I'm not sure if that is Lenny you are hearing on lead there as whenever Quincy had ANY trumpet section with Benny Bailey, Benny was always on lead. Quincy called Benny his favorite lead trumpet player back in the mid 1960's before Benny left the US for Europe.

But I could easily be wrong if Lenny is identified in the liner notes as the lead player, if it just lists the trumpet but doesn't say who is on lead then its most definitely Benny if its a Quincy session.

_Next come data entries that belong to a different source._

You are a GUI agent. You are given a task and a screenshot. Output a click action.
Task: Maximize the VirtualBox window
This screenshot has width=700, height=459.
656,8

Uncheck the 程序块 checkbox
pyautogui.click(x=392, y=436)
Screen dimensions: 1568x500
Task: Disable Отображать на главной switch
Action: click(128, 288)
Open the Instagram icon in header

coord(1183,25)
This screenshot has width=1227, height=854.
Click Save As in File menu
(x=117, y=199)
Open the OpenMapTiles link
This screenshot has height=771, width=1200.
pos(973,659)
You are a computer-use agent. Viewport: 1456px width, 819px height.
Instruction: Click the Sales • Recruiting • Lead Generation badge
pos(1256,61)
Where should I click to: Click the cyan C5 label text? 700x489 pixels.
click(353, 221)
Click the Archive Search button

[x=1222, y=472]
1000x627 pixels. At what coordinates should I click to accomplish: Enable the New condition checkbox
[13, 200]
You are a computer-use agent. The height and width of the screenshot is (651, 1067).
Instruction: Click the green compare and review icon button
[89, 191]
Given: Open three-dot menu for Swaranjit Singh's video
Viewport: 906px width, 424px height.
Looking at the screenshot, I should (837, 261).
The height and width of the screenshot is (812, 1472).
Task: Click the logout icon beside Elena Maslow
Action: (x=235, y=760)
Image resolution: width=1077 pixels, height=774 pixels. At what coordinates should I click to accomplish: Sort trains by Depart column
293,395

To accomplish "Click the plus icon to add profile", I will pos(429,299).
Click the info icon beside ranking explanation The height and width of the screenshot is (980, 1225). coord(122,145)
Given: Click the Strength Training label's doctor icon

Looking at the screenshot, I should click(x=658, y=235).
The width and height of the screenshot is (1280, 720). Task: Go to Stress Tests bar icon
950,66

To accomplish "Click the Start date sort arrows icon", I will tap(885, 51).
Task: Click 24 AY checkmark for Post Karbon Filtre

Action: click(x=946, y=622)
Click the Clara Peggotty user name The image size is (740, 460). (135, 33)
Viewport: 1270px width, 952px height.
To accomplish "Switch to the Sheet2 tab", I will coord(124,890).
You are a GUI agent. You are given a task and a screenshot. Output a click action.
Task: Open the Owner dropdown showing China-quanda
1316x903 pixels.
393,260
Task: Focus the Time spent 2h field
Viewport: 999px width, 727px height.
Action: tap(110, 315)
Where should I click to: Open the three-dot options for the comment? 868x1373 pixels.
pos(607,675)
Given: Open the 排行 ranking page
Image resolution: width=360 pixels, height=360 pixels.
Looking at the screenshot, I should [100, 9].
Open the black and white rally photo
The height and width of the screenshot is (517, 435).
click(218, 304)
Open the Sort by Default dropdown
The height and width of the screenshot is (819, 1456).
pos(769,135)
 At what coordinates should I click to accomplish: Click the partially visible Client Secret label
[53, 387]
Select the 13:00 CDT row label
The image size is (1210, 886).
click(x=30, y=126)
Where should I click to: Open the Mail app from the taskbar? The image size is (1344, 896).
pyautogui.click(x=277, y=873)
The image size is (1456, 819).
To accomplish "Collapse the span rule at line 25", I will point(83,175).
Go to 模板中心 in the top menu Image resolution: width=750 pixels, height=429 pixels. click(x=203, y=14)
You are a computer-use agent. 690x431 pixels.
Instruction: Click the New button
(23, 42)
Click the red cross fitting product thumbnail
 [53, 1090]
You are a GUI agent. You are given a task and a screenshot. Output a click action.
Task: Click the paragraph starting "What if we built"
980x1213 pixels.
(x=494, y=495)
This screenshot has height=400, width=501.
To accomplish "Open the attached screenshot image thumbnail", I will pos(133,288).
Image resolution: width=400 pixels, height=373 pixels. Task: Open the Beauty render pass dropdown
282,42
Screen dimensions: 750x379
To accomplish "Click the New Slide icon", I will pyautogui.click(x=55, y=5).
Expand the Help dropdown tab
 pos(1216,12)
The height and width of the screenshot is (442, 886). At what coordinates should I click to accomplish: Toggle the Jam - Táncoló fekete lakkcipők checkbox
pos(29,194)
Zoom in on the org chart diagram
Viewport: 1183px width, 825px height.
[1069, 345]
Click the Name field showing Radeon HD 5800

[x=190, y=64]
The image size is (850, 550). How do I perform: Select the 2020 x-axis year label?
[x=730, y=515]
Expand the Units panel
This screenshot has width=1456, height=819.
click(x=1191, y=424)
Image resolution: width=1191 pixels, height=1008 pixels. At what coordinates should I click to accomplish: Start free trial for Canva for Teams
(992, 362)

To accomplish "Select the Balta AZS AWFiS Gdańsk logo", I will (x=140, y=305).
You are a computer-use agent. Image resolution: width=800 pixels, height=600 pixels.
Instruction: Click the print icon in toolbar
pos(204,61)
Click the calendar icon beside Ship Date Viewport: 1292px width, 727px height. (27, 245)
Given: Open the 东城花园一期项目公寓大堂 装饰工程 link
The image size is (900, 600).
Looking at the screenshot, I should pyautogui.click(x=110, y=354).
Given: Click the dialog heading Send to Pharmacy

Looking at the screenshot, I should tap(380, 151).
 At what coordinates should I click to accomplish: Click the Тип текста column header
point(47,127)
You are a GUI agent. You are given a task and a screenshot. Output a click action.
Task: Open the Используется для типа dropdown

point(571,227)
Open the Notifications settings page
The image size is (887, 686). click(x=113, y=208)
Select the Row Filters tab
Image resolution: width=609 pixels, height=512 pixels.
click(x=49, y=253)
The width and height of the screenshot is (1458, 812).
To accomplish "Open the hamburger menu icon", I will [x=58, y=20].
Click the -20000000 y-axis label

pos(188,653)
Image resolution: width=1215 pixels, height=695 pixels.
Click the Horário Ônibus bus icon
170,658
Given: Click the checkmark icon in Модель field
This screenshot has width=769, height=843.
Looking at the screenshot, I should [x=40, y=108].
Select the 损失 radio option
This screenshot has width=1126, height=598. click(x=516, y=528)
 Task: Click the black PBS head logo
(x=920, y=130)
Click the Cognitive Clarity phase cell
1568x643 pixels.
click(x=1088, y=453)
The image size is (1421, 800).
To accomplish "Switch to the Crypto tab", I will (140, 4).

That "pre air" stuff that somebody mentioned before. Thats something that Carmine Caruso used to teach. As most everybody knows I'm a Reinhardt guy (and so was Benny Bailey) But I did take some lessons with Carmine as a kid growing up in New Rochelle. That pre air technique was only for the real advanced Carmine students. I only took a few lessons so it was never given to me, but I did see him give it to other students while I waited for my lesson.

As far as Benny Bailey, he was a kid on Lionel Hamptons band blowing his chops out every night. He then said that he got ahold of Reinhardt's first book for trumpet and trombone (The Pivot Manual pub.1942) and that slowly it turned his playing around,

Merry Christmas everybody

Chris LaBarbera



Good to see ya posting again Chris. Keep 'em coming.

Check yer private messages. Happy holidays!